WORK REQUIRED -> Find the line that contains "Instruction: Open the @MARiA_GRND handle"; then retype it and each line after it, exactly, through the final line of the data below.

DATA FOR THIS EXERCISE ->
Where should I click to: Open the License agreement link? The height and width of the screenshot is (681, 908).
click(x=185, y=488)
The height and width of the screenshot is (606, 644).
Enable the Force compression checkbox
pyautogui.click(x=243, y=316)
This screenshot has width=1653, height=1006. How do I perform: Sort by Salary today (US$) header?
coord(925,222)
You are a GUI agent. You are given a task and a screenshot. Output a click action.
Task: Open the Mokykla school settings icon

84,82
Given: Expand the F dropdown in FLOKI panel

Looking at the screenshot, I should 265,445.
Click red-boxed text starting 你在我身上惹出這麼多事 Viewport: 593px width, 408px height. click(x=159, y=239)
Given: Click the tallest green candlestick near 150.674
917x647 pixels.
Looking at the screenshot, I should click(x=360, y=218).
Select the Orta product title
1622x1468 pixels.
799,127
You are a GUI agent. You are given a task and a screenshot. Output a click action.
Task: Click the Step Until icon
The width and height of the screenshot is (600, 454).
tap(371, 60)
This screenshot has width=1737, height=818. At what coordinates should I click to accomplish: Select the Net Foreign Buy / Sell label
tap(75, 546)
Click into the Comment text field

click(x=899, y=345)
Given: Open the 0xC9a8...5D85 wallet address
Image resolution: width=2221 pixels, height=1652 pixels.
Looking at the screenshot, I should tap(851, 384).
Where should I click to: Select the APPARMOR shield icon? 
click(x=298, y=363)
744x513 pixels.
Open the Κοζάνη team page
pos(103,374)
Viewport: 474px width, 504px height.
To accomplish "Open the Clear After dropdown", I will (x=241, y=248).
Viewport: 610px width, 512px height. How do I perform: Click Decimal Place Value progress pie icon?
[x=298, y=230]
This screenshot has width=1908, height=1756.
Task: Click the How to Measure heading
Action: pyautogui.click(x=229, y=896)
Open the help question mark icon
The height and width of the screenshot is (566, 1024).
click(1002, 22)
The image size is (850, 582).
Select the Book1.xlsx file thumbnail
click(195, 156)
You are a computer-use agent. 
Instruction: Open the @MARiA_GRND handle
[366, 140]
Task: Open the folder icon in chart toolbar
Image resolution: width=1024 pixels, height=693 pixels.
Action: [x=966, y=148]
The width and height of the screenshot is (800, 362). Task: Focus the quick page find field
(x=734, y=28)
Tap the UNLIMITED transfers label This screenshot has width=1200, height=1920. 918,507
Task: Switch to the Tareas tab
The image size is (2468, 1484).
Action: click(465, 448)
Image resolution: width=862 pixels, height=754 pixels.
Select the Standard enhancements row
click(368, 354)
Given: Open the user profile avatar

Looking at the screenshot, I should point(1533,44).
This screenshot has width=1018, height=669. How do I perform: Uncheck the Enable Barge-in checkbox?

WRITTEN ANSWER ->
Instruction: Open the @MARiA_GRND handle
[366, 140]
Task: Open the folder icon in chart toolbar
Image resolution: width=1024 pixels, height=693 pixels.
Action: [x=966, y=148]
The width and height of the screenshot is (800, 362). Task: Focus the quick page find field
(x=734, y=28)
Tap the UNLIMITED transfers label This screenshot has width=1200, height=1920. 918,507
Task: Switch to the Tareas tab
The image size is (2468, 1484).
Action: click(465, 448)
Image resolution: width=862 pixels, height=754 pixels.
Select the Standard enhancements row
click(368, 354)
Given: Open the user profile avatar

Looking at the screenshot, I should point(1533,44).
This screenshot has width=1018, height=669. How do I perform: Uncheck the Enable Barge-in checkbox?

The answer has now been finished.